| Direction |
Rewrite the lines of the data from the one holding "Videos (226, 1036)" through the end of the data, inclusive, requests included, and increase every coordinate in the answers by 48. Leave the pictures out.

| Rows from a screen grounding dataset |
>>>

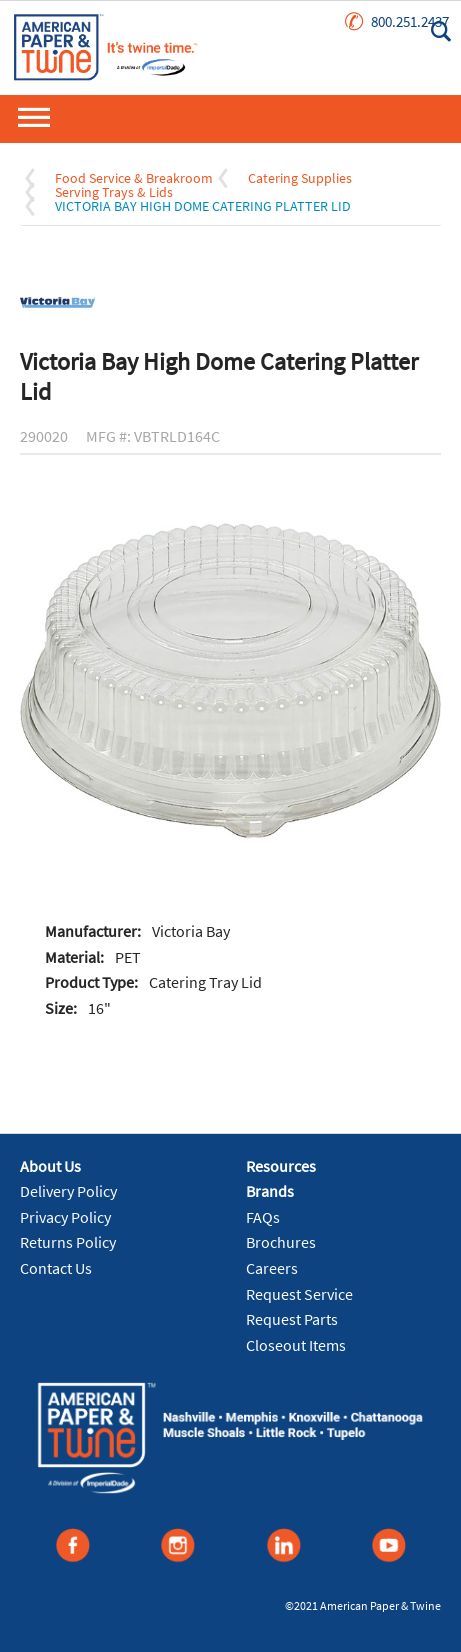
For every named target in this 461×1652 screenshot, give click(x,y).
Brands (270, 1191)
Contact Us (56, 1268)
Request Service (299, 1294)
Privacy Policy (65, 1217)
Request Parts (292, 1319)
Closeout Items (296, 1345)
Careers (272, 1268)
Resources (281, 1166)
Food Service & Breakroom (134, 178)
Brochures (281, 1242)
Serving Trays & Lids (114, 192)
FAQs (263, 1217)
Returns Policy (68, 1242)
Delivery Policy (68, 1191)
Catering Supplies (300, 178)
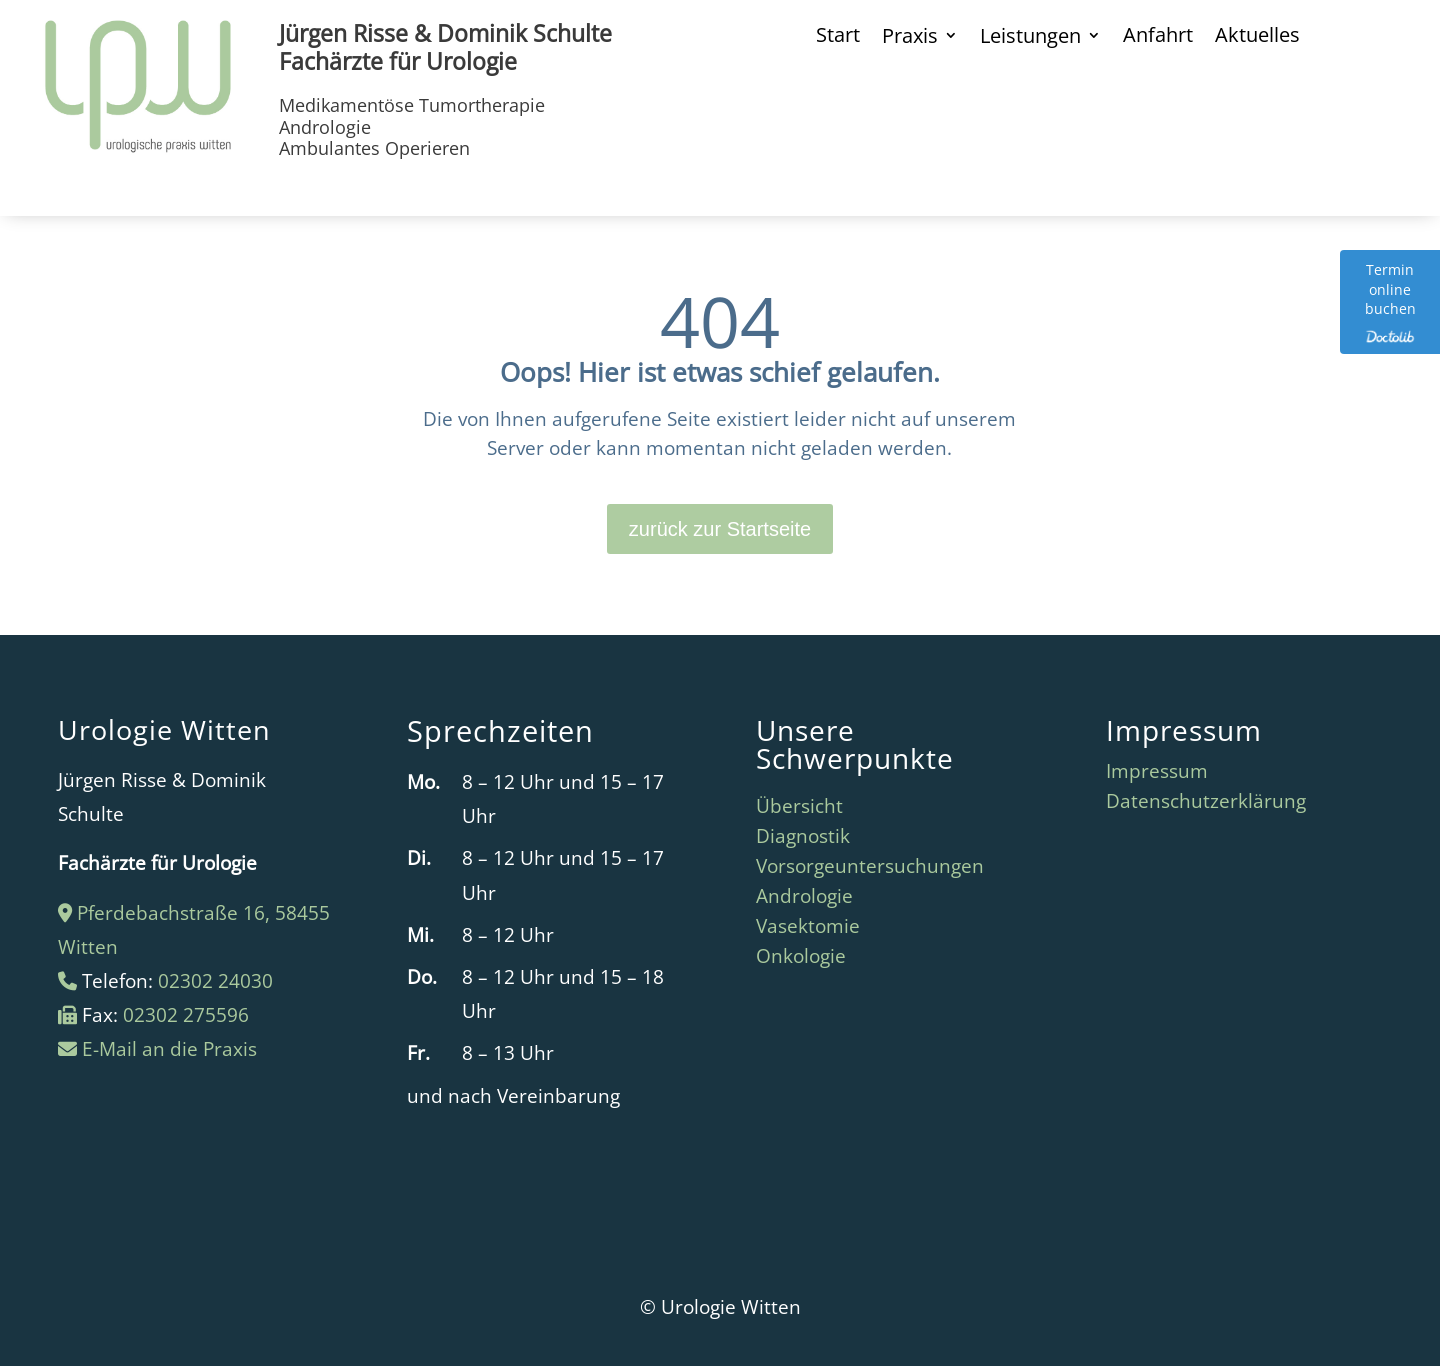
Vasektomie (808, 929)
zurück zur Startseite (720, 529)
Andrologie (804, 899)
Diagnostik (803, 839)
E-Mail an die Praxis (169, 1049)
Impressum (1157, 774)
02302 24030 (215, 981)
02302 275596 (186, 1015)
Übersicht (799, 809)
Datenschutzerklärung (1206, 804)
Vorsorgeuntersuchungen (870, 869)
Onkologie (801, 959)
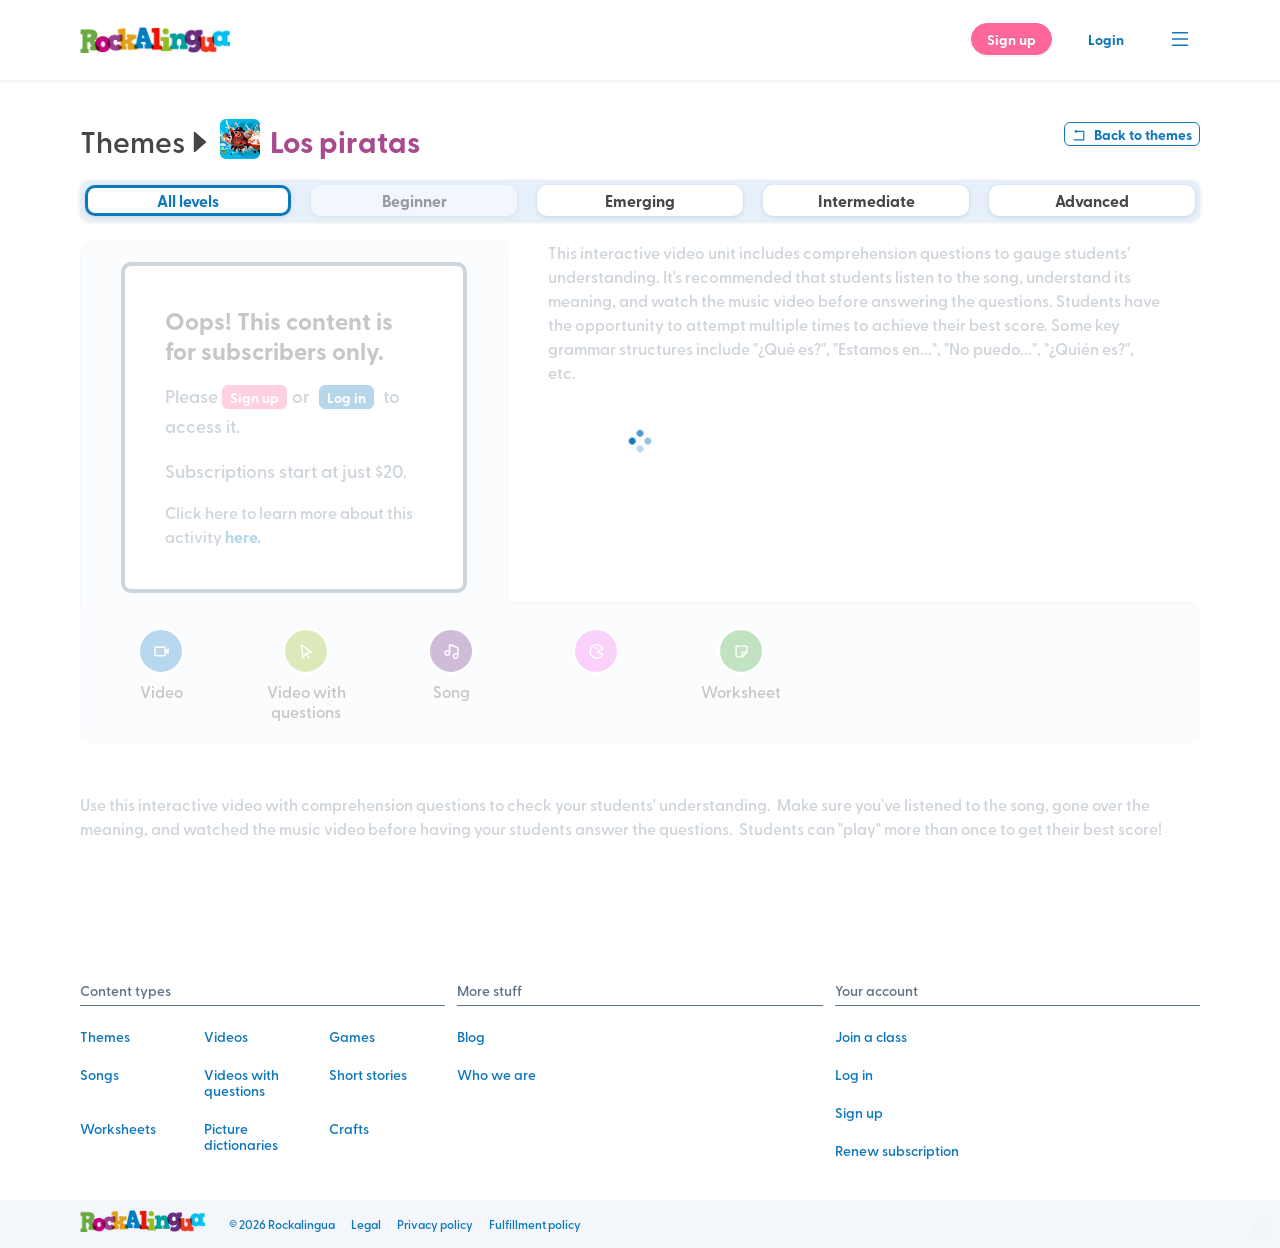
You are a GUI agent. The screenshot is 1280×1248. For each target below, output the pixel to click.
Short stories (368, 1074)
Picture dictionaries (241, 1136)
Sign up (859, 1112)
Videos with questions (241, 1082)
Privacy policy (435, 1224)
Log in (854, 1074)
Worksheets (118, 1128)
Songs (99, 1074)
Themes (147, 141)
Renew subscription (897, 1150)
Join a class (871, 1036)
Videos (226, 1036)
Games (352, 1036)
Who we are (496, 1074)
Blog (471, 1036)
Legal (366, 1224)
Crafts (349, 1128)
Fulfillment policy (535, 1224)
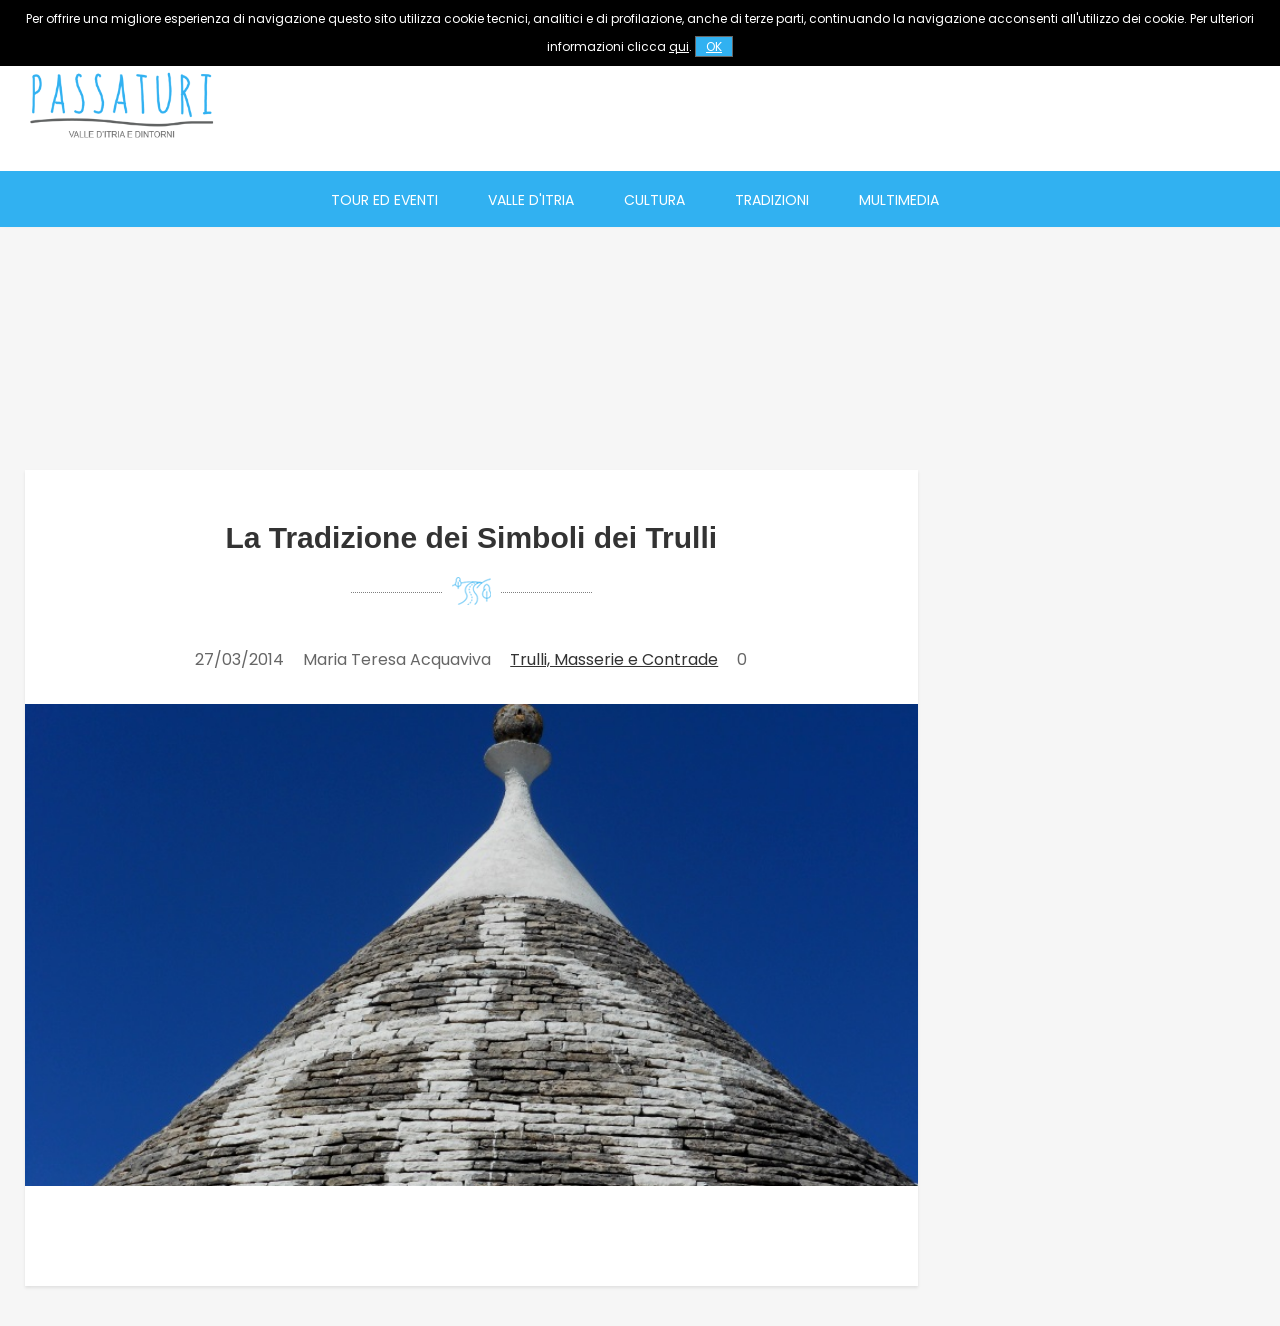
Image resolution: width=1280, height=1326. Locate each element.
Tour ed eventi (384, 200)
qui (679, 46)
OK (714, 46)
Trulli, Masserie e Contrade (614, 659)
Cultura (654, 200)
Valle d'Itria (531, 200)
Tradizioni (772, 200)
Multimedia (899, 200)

<<<

| Output of the task |
Videos (274, 1084)
Games (400, 1084)
Who we are (544, 1122)
Blog (519, 1084)
Legal (414, 1272)
Crafts (397, 1176)
Fulfillment policy (583, 1272)
Image resolution: width=1280, height=1326. Locate each element.
Tour ed eventi (432, 248)
qui (727, 94)
OK (762, 94)
Trulli, Masserie e Contrade (662, 707)
Cultura (702, 248)
Valle d'Itria (579, 248)
Tradizioni (820, 248)
Multimedia (947, 248)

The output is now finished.